Dirençli biri değilim…

Başarısızlığı kolay hazmedemem, uğraşlarımdan sonuç almak isterim, sonuca varmak isterim. Bir umut söz konusu ise, sonuna kadar peşinden giderim, gitmek isterim. Tünelin ucunda ışık göremezsem, umut göremezsem, işte o zaman bir bezginlik çöker üstüme…

Sözü Assubaylık mücadelesine getireceğim…

Yakından tanıyanlar, birlikte uğraş verdiğimiz arkadaşlar bilir… Üç temel hedefim vardı, mesleğimizi hak ettiği yere taşımak, hak ettiği yere gelmesini sağlamak, sadece assubayı astsubay olduğu için kabullenmek, başka hiçbir özellik aramamak, birlik olmayı bu temel üzerine oturtabilmek, bu uğurda çaba göstermek!

İğneyle kuyu kazar gibi toparladığımız arkadaşların bir seçim öncesi betona düşmüş kristal bir bardak gibi dağıldığını görünce, umutlarım yok olmuştu.

Bir de… Birbirimize yaptığımız ağır hakaretler…

Uzunca bir süre uzak durdum toplumumuzdan, kepenkleri indirdim, ama hayat devam ediyordu, hayatın gerçekleri de, toplumumuzun gerçekleri de!

İtiraf etmem gerekirse, bu kaçışımdan beni utandıran şeyler de vardı…

Saygıdeğer Ağabeyimiz, Büyüğümüz Mehmet DAREGENLİ, ciddi sağlık sorunları var, 100 metre yürüyemiyor, nefes almakta zorlanıyor, ama hangi astsubay etkinliği varsa kendisi en önde… Bizlerden çok daha zor meslek hayatı olmuş, çoğumuzun yaşı kadar onun mücadelesi var, hiç kimseyi ayırt etmiyor, herkese astsubay düzleminden bakıyor.

Birisi daha var!

Mehmet KAYALI Ağabey, henüz kendisi ile yüz yüze gelemedik, geçenlerde telefonla aradı, Ankara’ya bir günlüğüne cenaze için gelmiş, çok istedim ama görüşmek kısmet olmadı. 80 yaşında, benim mesleğe başladığım yıllarda o emekli olmuş. Sesindeki heyecan, coşku, inanç, umut dalga dalga sarıyor insanı…

Bir kere daha kendi dirençsizliğimden utandım.

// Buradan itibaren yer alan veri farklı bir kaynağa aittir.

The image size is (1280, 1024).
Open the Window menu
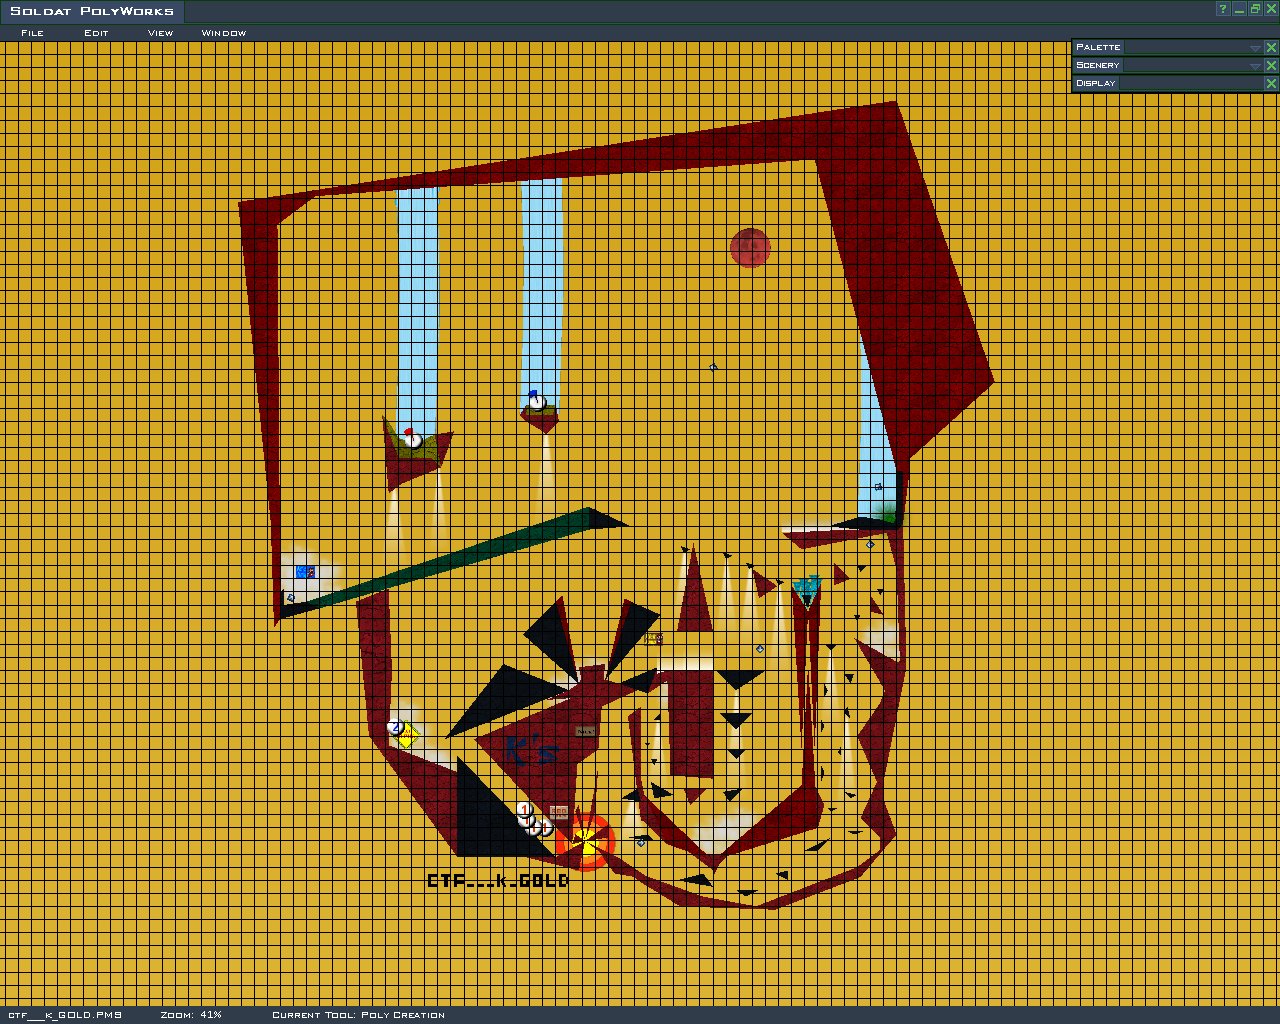point(223,33)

El öpmeyi ve el öptürmeyi sevmem. Ama ben, DAREGENLİ Ağabeyi nerede görsem elini saygıyla öperim. KAYALI Ağabeyin de ilk gördüğüm yerde elini öpeceğim.

Çünkü o eller öpülmeyi gerçekten hak ediyor!

Çünkü bu güzel insanlar, bu ulu çınarlar makam-mevki-şan-şöhret peşinde değiller, kendi nefisleri ile ilgili beklentilerini çoktan aşmışlar. Toplum için, her gün biraz daha itilen, bastırılan, maalesef neredeyse intiharları kanıksanan, kendi içinde de paramparça olmuş, toplumun dışladığı, cefakar arkadaşlarımız için mücadele ediyorlar.

İlerlemiş yaşlarına, sağlık sorunlarına rağmen!

Sosyal medyadan birbirine olmadık hakaretleri eden, ayrıştıran, kavgadan beslenen meslektaşlarımızın, şu iki muhteşem örneği görmelerini, birazcık örnek almalarını, mücadele denen şeyin nasıl olması gerektiğini biraz olsun anlamalarını o kadar isterdim ki!

Ulu çınarlarımıza, hürmetle, saygıyla!